**Given text**.

◆ ◆ ◆

China needs to sell its dreams to an increasingly skeptical world

By Sameh El-Shahat Source:Global Times Published: 2013-5-14 23:13:01

 

Illustration: Liu Rui/GT
Illustration: Liu Rui/GT

 

While the debate about the Chinese dream continues to echo throughout the country, elsewhere in the world, more and more countries are expressing disenchantment with China.

In some places, this sentiment has been translated into the loss of major projects by Chinese companies who have invested billions in relatively friendly countries, only to see their efforts go up in smoke. Governments from Myanmar to Nigeria, Zambia to Kenya and others have been saying no to China.

I was recently in Myanmar and saw how anti-Chinese feeling has led to the cancellation of a major dam project and threatened a major mine project that is essential to the development and financial future of the people of Myanmar.

A few weeks ago, the central bank governor of Nigeria wrote in the Financial Times accusing China of behaving like a colonial power. While China talks of its dream at home, it appears to be experiencing a nightmare abroad.

Without doubt, China's trade and investment in Africa have been the biggest single positive factor in that continent's history in modern times. Some parts of Africa have still never really recovered from the effects of colonialism. Accusations by the West of neocolonialism against China in Africa reek of ignorance and anti-China bias, to say nothing of envy.

◆ ◆ ◆

**Information given**.
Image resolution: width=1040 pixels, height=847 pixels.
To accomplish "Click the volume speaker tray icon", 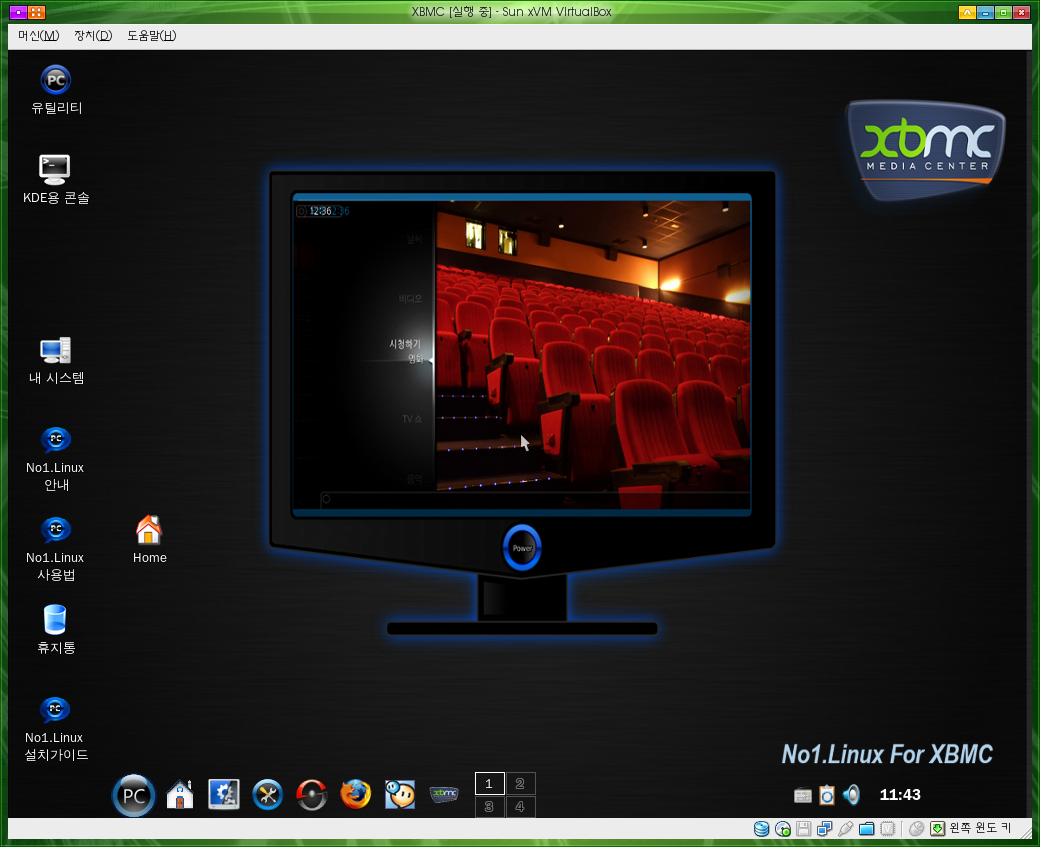I will point(852,794).
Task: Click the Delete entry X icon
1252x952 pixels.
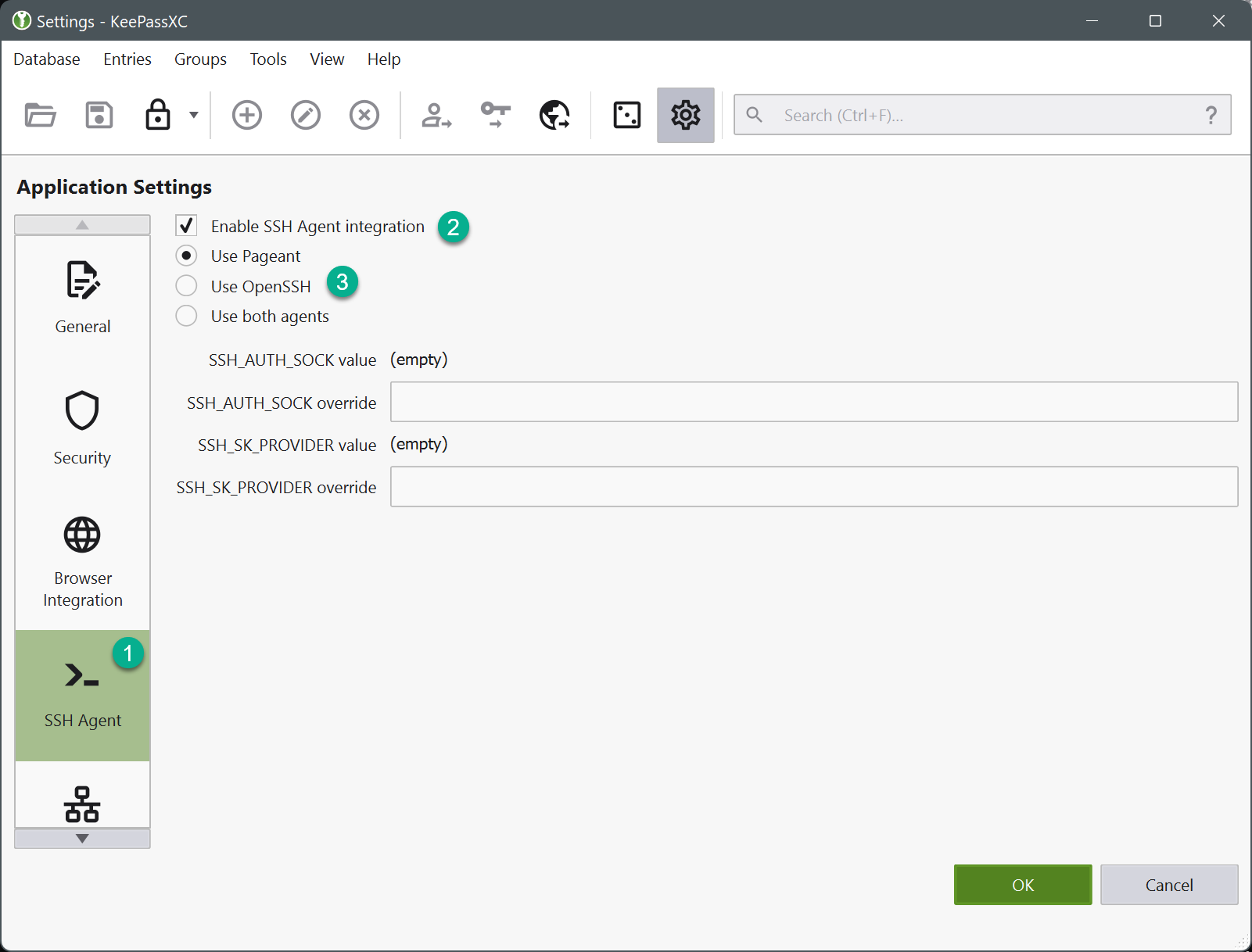Action: (364, 116)
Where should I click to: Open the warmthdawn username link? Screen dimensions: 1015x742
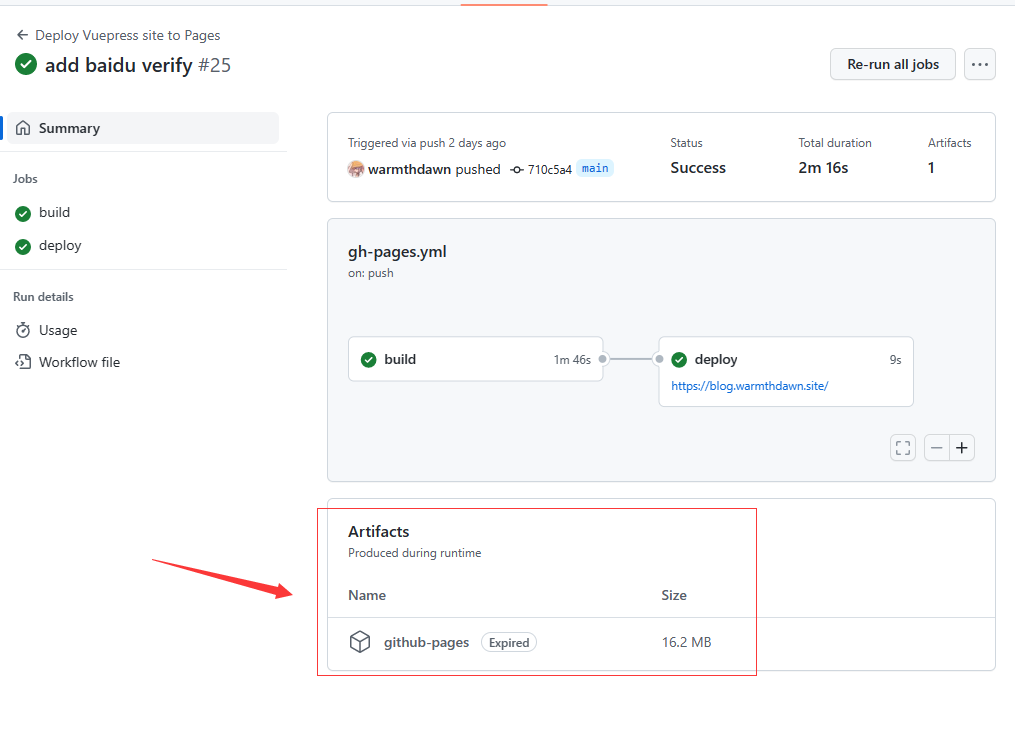409,169
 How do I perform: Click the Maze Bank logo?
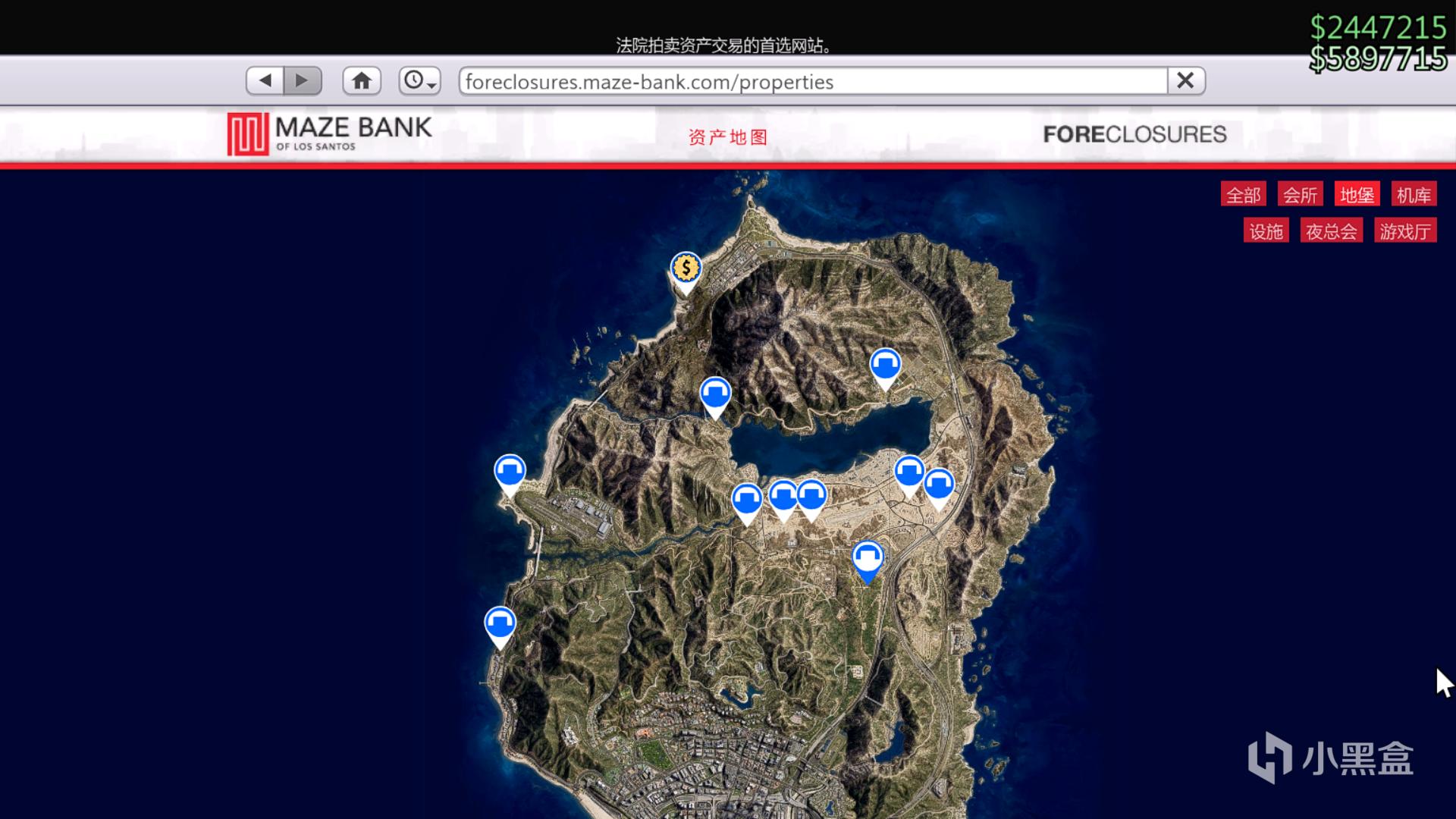click(x=330, y=134)

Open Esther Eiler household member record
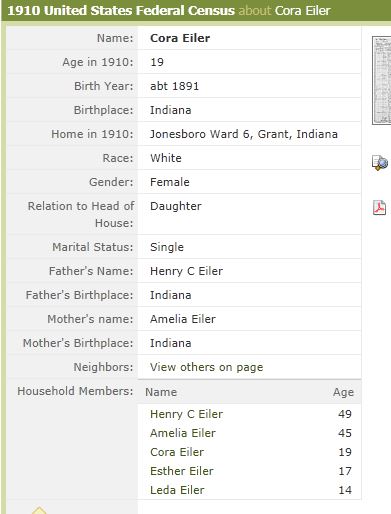(182, 471)

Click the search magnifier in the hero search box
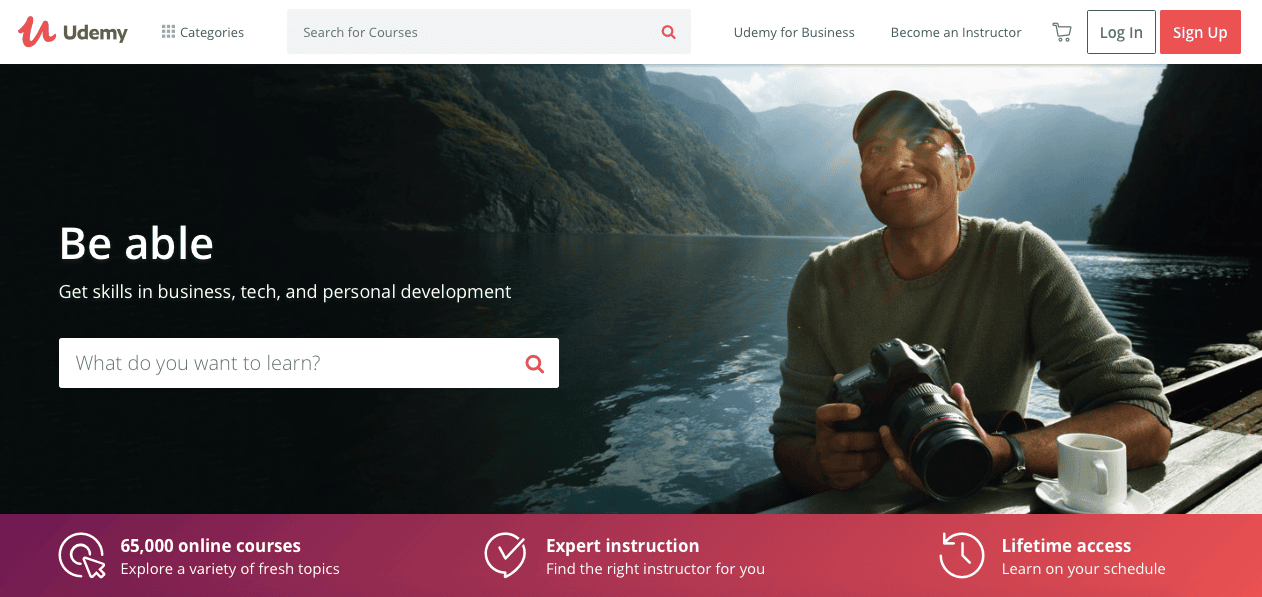coord(535,363)
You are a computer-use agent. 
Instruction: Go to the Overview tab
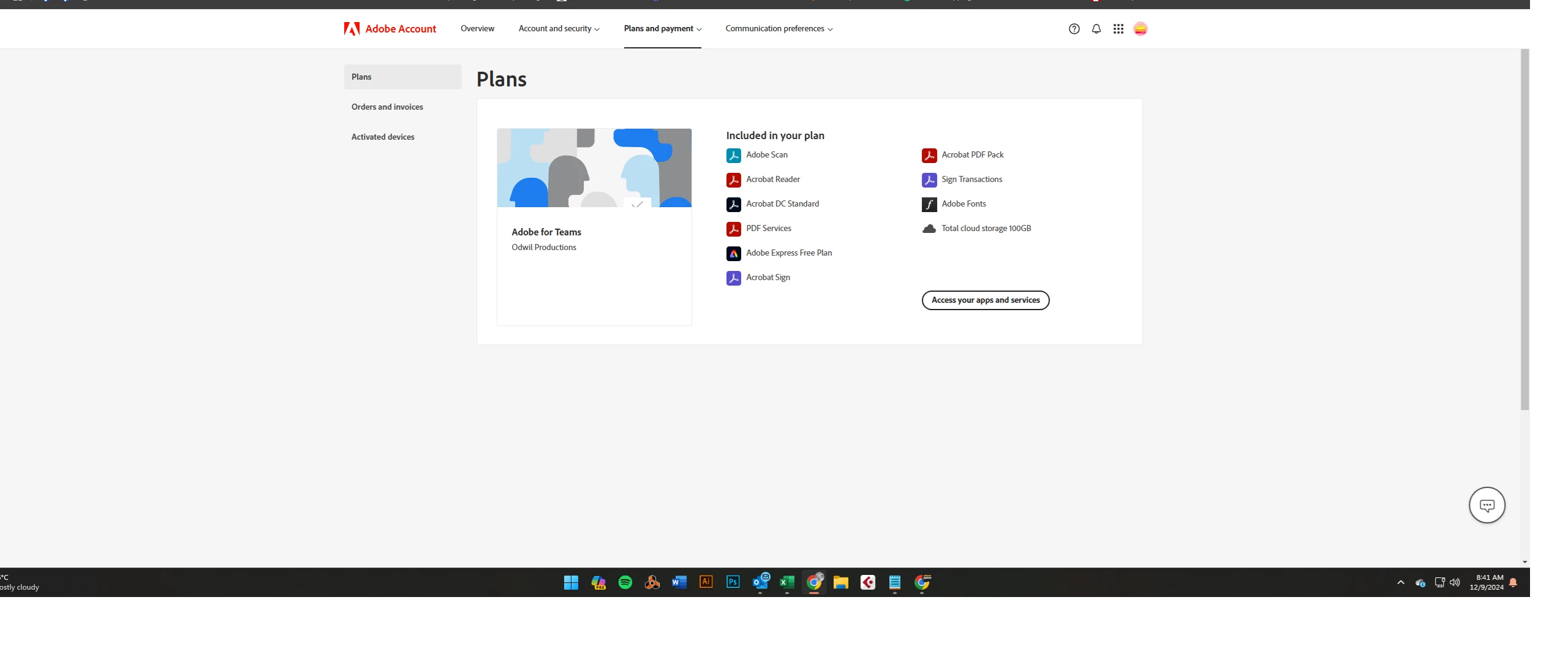[477, 29]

◆ ◆ ◆

**Stated task 1**. In the opinion piece on China's image abroad, who accused China of behaving like a colonial power in the Financial Times?
**Stated task 2**. Carry on the opinion piece about China's image abroad, picking up after its last sentence.

**Task response 1**. The central bank governor of Nigeria.

**Task response 2**.
Chinese universalism was a powerful part of the country's historical legacy. Chinese intellectuals believed that adopting Confucian ideas was part and parcel of border peoples becoming Sinified, and neighboring countries both adopted and fiercely resisted Chinese universalism.

However, that universalism is rarely seen in the country's publicity efforts today.

China suffered from occupation and exploitation at the hands of the same countries that subjugated Africa for centuries. Africans and Chinese have always shared that common bond.

Yet some of these African countries are now increasingly finding common cause with the West, home of their ex-colonizers, against China, using the same language of criticism. They are happy to take Chinese money and cheap goods, but feel more comfortable adopting Western concepts and ideas, even anti-Chinese ones. 

My premise is that colonialism has been a great asset to the West because it has helped it create markets and brainwash entire swathes of the globe into buying the concept of Western superiority. The West is still reaping the unintended dividends of its colonial past. Western culture is universalist by definition. That means that it believes that its ideas apply to everyone on earth.  Consequently, it has historically needed to constantly convert others, whether religiously, politically or commercially, to its cause.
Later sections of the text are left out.